Actor and comedian Tim Allen, a.k.a. Tim “the Tool Man” Taylor, has been on the go lately. And he’s asking fans to name the spot where he took a stunning black-and-white picture of the New York City skyline.
“Wonder where the Toolman is in this photo?” Allen tweeted Monday. “Hint: newest attraction in NYC.”
Tim Allen Fans Compete to Guess the Location
Allen’s fans quickly jumped into his replies to comment. Many admired the photo, but few hazarded a guess as to where it was taken.
“I got this,” one tweep posted. “A very tall building in NYC?”
“In the World Trade Tower (looking for King Kong climbing to come at you),” another guessed. “Very cool picture.”
“The Summit at Vanderbilt!” yet another chimed in.
“One Vanderbilt,” another fan guessed.
The Summit One Vanderbilt sits in the tallest commercial skyscraper in Midtown Manhattan. The installation aims to make visitors question both their perceptions of built environments and their own senses. And to get there, you have to take the building’s elevator system, which is the highest rack-and-pinion elevator in the world.
A Buzz Lightyear Story Without Allen?
Tim Allen fans were in an uproar recently over what they say is a poor casting decision. Hard as it may be for Toy Story fans to imagine, Disney Pixar is rolling out a film about Buzz Lightyear that doesn’t include Allen’s voice.

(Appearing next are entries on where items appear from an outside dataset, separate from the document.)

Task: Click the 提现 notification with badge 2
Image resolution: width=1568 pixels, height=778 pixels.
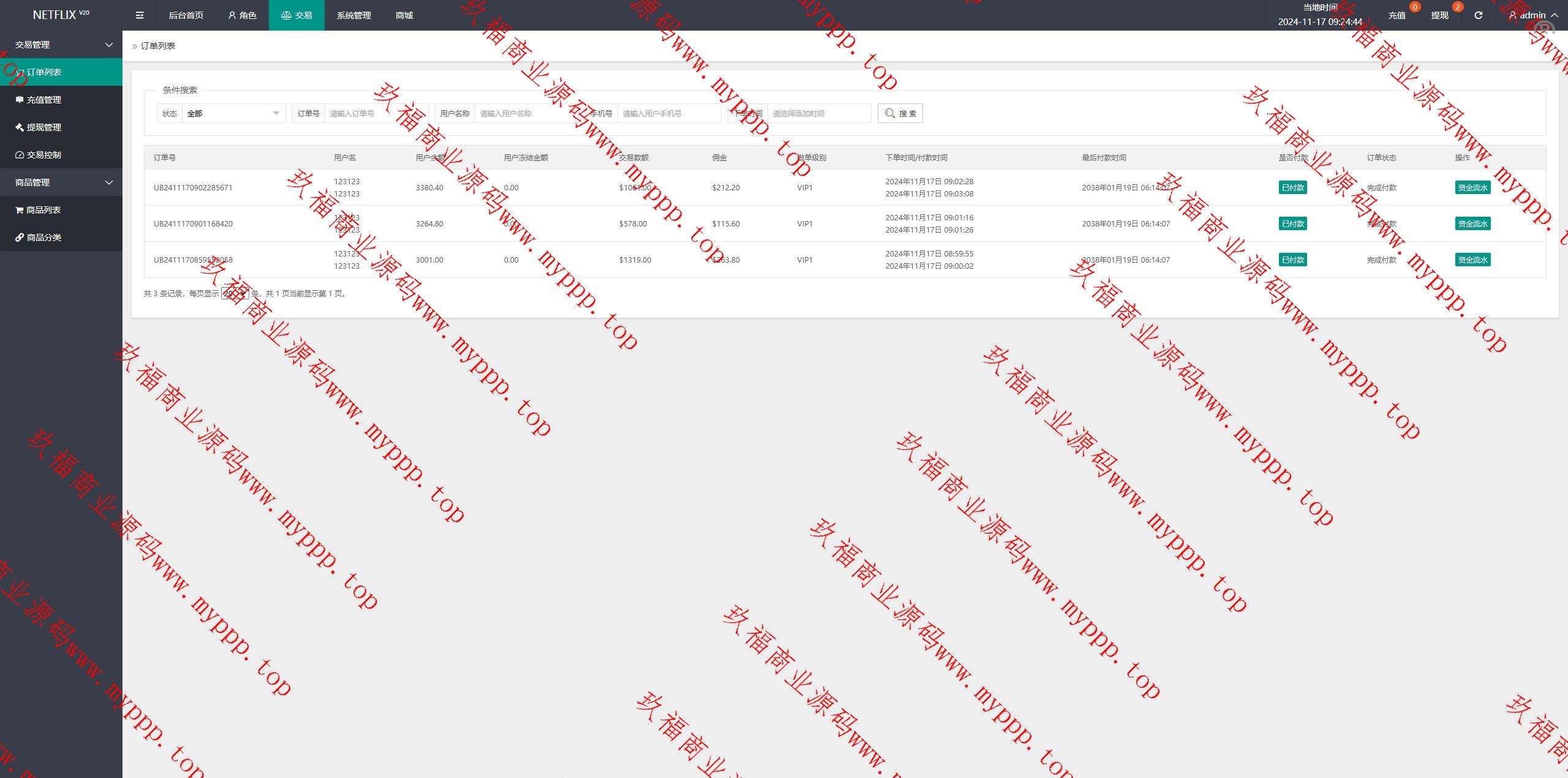Action: pos(1441,15)
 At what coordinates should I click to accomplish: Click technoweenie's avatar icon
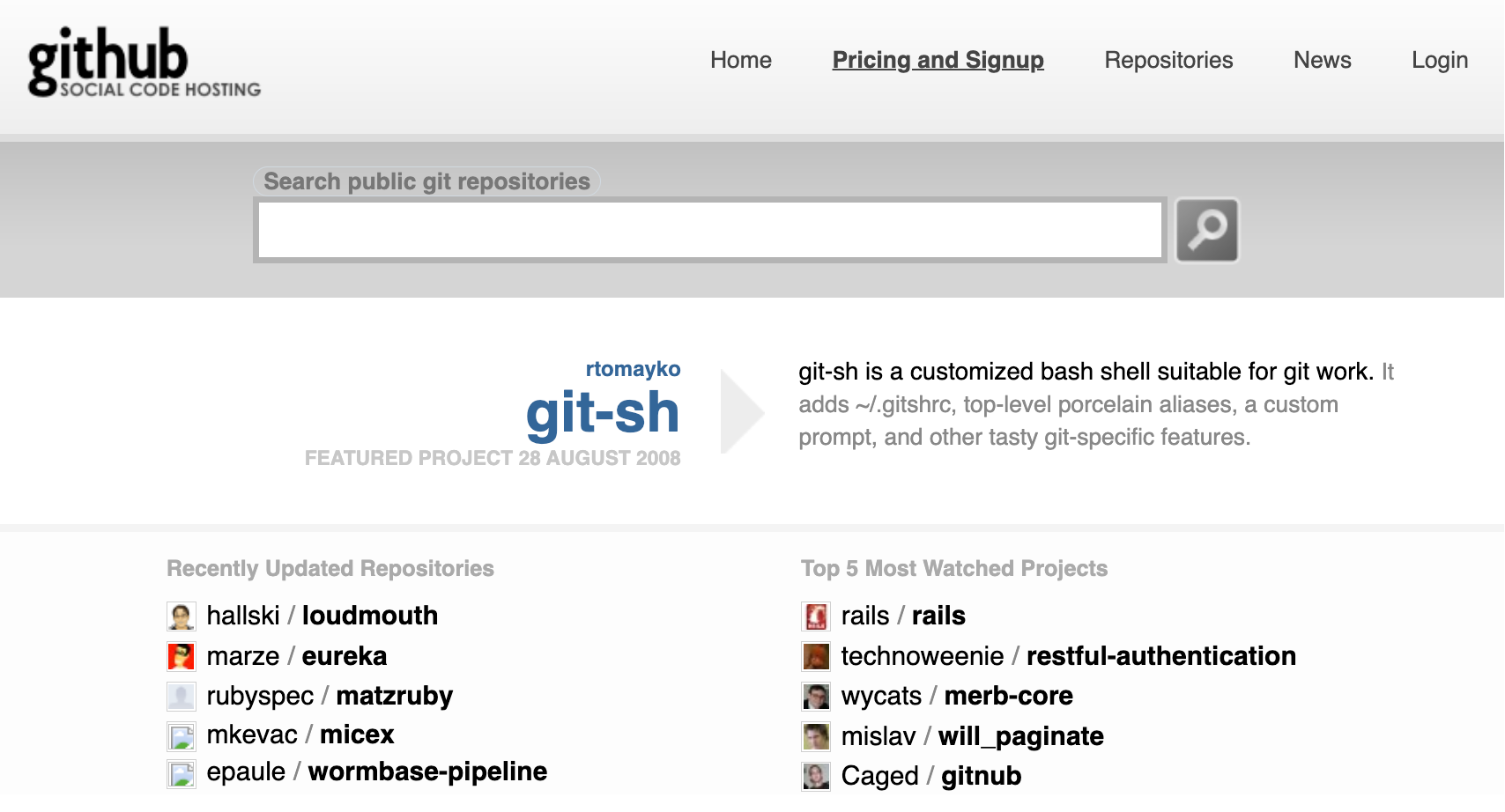816,656
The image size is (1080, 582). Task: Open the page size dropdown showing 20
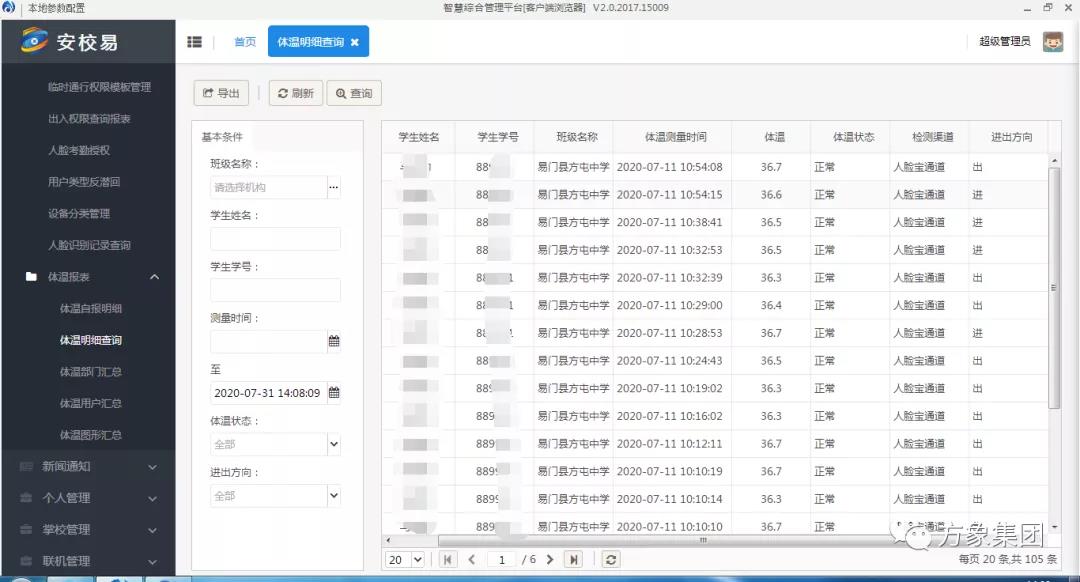pos(405,560)
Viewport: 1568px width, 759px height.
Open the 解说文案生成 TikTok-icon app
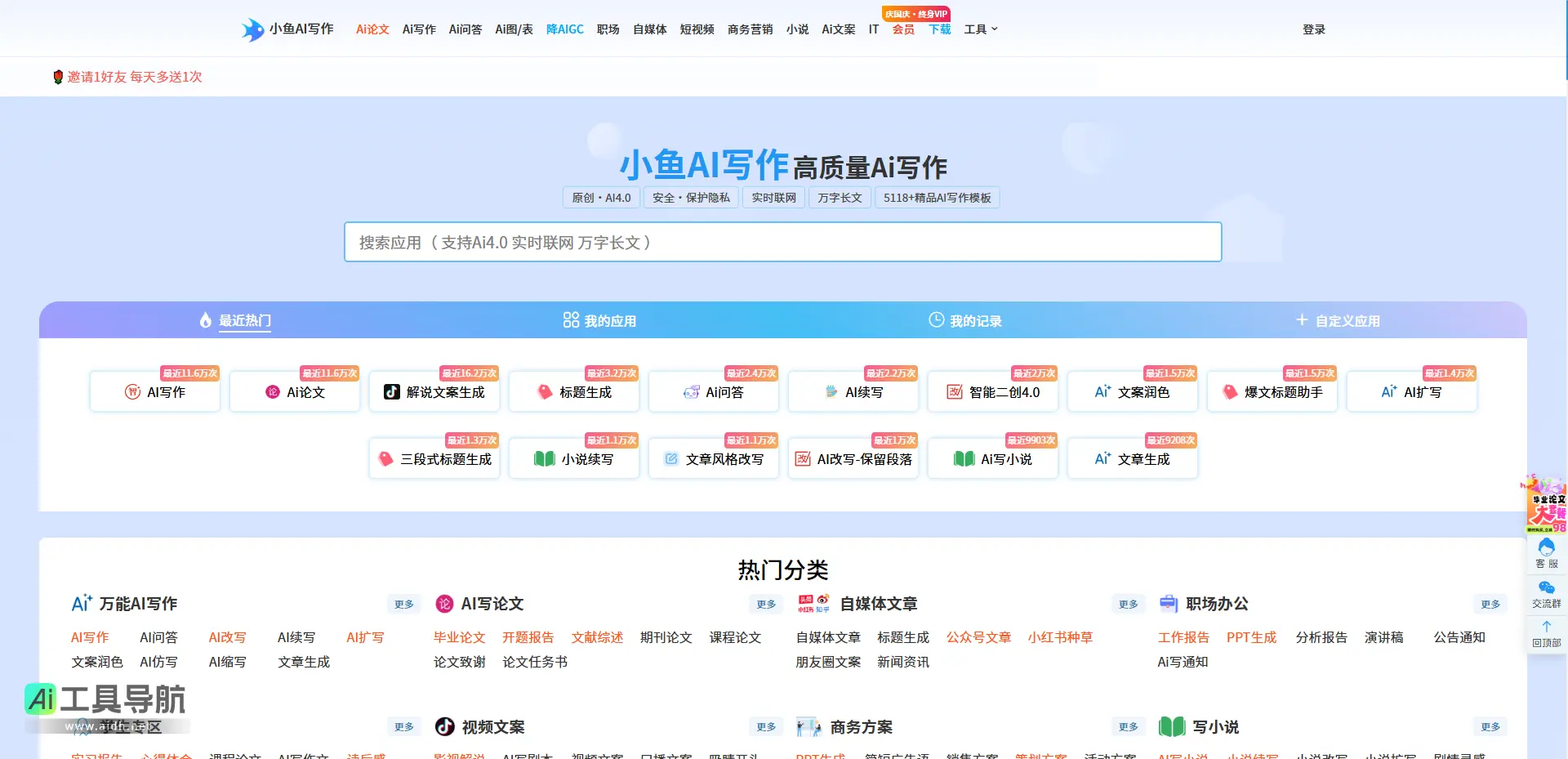point(434,392)
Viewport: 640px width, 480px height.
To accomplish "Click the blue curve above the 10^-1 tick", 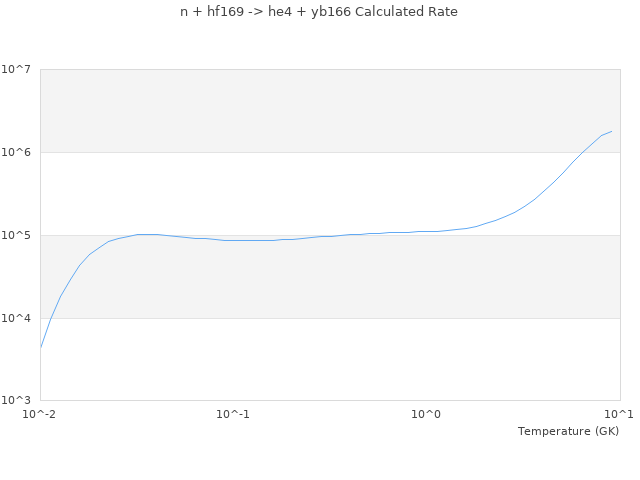I will 233,240.
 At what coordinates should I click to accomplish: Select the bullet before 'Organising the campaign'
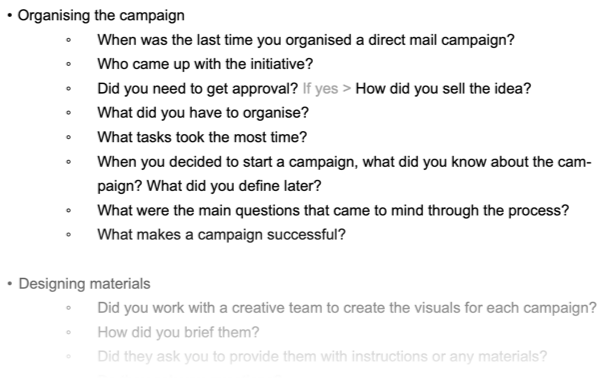pos(10,16)
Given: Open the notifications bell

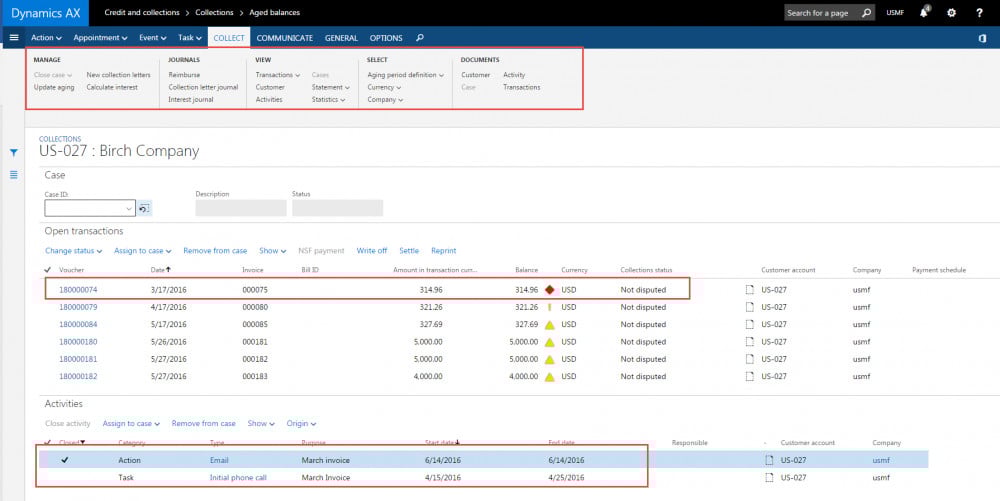Looking at the screenshot, I should [924, 13].

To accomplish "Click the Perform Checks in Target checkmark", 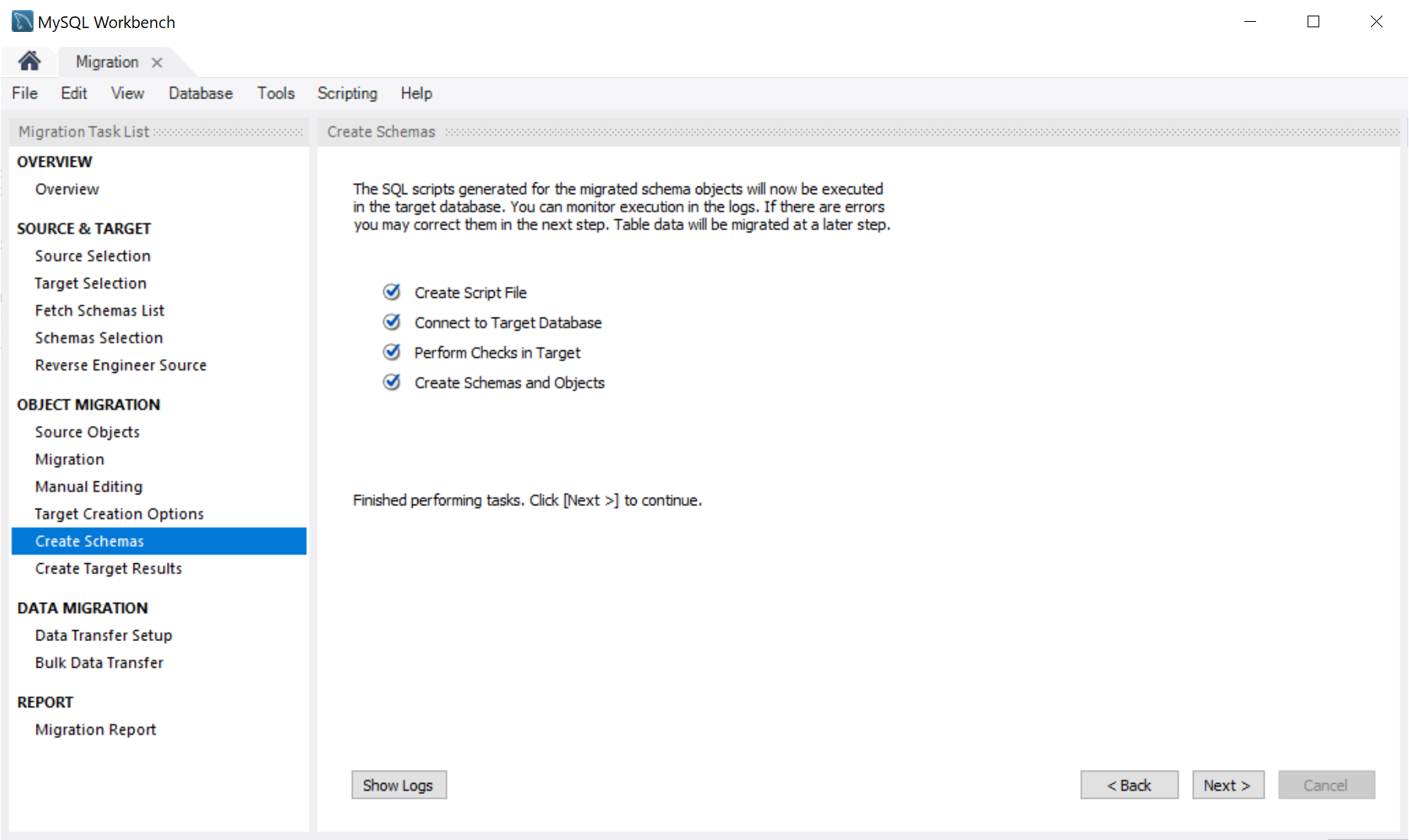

As Forbes notes, the movie, which is due out next year, will feature Chris Evans as the voice of Buzz Lightyear instead.
The snub has fueled speculation that Allen was swapped out because of his political leanings. Evans, a very outspoken liberal, was thrilled to land the role, tweeting, “To @pixar and @AngusMacLane: ‘Thank you’ doesn’t even come close.”
Social media users on both sides of the political spectrum reacted to the news, with some celebrating and others shaking their heads at the choice. Meanwhile, TMZ asked, “Was Tim Allen recast just because of his conservative politics???”
But the film’s defenders point out that there is a subtle difference between the characters. Allen played the action figure; Evans plays the person on which the action figure was based.
Then again, it’s possible Allen didn’t want to be involved. The decision to make a movie about Buzz Lightyear is arguably in keeping with Hollywood’s recent trend toward derivative sequels. And 2021 box office sales are down 81 percent compared to pre-pandemic years. Even before the pandemic, box office sales were slumping, weighed down by the rise of streaming. Could be Allen just has better things to do with his time.